Friday, May 17, 2013

Damocles - A Study in Humanity









You know how you start reading a book,  at first you’re real slow, well-mannered and paced, and you remember to stop reading in time to make lunch or dinner, or go to bed? And then you get drawn in, and forget everything else, even making dinner for the family? 
Well, that.
I missed my favorite TV show (CSI:Vegas) to finish Damocles, and when I did, my first thought was, “Oh no! Is she planning a sequel? I want a sequel! We never found out what that meant, with the kraken, and those Sea Gods! I want to know!”

Sheila Redling has written a compelling, gripping novel. In a way, it reminds me of Mary Doria Russell’s The Sparrow, which I also loved very much, but Sheila’s book is more human. 
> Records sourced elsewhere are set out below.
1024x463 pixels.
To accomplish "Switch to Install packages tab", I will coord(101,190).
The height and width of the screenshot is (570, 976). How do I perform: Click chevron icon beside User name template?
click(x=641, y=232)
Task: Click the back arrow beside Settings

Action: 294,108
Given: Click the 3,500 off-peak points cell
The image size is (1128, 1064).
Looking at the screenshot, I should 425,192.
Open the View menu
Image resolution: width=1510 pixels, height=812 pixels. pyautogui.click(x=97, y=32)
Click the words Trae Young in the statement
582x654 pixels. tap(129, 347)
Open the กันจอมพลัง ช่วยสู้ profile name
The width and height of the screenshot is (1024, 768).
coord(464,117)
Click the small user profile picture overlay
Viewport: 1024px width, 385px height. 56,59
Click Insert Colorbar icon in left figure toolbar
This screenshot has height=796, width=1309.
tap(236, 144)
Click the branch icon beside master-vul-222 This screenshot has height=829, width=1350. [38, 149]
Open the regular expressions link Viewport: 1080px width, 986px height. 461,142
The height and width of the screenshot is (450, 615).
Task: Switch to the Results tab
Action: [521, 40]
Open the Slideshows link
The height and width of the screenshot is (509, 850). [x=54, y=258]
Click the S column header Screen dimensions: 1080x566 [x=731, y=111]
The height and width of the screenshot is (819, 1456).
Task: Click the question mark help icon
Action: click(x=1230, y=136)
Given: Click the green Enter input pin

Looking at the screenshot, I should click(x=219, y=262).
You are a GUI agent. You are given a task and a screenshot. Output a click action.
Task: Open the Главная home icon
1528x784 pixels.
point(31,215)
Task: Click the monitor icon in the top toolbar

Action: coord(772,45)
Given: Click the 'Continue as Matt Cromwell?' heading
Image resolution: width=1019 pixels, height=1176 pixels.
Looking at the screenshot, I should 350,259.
Damocles is the name of the spaceship that takes a small group of people to explore a far-off planet after receiving a message from The Set, who claim to have seeded Earth with life. The human explorers find an alien culture, and make first contact.

The thing I really like about this novel is the emphasis on language. There are no weapons, no intrigue, no violence. There are only two cultures trying to communicate, and get concepts, values, and ideas across to one another.
How do you explain night to someone who has never seen darkness?
How do you make someone from a world that never sleeps, understand that humans need sleep?
And how do you express that you trust someone when you don’t speak the same language?

Just like Russell’s The Sparrow, Damocles is about finding similarities and accepting differences, about making friends despite those differences, and finding that at the core, the same things count, regardless of culture: trust, love, friendship, honesty.

I love this book: I love its language, and its theme. And I really hope there will be a sequel.